Problem to work on: Using the data beneath this instruction, retype only the lines from the one that contains "Click the date number 27" down to the one that contains "You are a computer-use", both included, exactly as they appear.

Provided records:

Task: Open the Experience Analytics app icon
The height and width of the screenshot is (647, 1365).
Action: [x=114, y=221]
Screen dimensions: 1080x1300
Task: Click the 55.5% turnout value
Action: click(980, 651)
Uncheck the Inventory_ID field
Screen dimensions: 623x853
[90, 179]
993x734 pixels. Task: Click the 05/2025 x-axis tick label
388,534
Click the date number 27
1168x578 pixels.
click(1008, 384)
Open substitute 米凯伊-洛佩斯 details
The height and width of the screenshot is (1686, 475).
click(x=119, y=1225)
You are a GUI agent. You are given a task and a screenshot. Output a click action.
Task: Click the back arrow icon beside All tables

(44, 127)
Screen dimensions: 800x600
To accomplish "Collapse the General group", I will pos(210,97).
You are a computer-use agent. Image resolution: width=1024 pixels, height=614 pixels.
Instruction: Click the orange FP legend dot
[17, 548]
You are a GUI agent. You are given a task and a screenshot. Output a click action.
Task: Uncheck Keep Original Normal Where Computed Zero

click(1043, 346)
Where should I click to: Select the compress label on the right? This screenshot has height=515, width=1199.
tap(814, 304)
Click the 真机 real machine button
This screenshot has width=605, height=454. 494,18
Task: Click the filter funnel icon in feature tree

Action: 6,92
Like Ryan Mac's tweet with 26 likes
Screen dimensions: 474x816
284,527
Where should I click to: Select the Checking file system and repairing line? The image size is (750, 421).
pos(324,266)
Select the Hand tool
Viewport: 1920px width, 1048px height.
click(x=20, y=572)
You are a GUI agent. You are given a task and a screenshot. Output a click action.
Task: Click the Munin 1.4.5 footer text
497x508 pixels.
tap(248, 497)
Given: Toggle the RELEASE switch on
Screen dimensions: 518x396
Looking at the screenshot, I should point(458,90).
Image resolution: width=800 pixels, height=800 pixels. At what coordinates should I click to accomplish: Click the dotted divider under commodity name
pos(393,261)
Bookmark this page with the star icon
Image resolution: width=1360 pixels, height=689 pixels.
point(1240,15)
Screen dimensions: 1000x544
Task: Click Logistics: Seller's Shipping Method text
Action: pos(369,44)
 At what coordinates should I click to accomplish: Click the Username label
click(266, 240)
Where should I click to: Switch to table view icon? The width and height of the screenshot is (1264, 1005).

Written response:
Click the date number 27
1168x578 pixels.
click(1008, 384)
Open substitute 米凯伊-洛佩斯 details
The height and width of the screenshot is (1686, 475).
click(x=119, y=1225)
You are a GUI agent. You are given a task and a screenshot. Output a click action.
Task: Click the back arrow icon beside All tables

(44, 127)
Screen dimensions: 800x600
To accomplish "Collapse the General group", I will pos(210,97).
You are a computer-use agent. Image resolution: width=1024 pixels, height=614 pixels.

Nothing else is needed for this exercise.